Tahran-İslamabad hattında tırmanan gerilim, İsrail ile Hamas arasında 7 Ekim'de başlayan çatışmalardan bu yana bölgede daha geniş çaplı istikrarsızlık konusunda alarm verilmesine neden olmuştu.

Ancak Pakistan Dışişleri Bakanlığı'ndan son gelen açıklama, inişli çıkışlı ilişkileri olan tarafların, şimdiden gerilimi düşürmek istediklerinin sinyali olarak değerlendiriliyor.

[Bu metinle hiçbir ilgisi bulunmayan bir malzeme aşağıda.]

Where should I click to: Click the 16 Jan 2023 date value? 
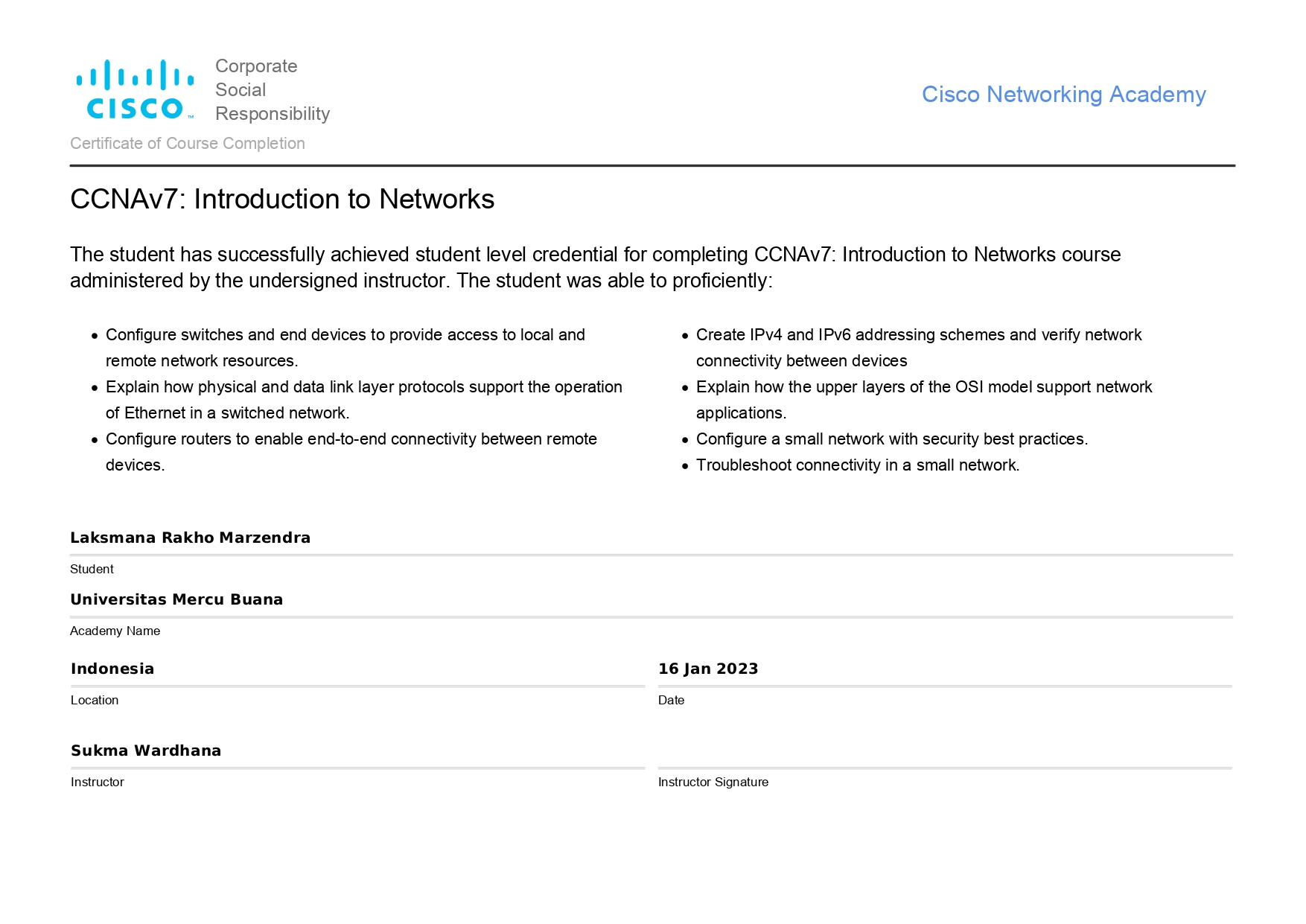point(708,669)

Pakistan Dışişleri Bakanlığı'ndan yapılan açıklamada, Bakan Celil Abbas Jilani'nin, İran Dışişleri Bakanı Hüseyin Emirabdullahiyan ile görüşmesinde, karşılıklı güven ve işbirliği ruhu temelinde tüm konularda birlikte çalışmaya hazır olduğunu ifade ettiği kaydedildi. Açıklamada, "Jilani güvenlik konularında daha yakın işbirliğine duyulan ihtiyacın altını çizdi" dedi.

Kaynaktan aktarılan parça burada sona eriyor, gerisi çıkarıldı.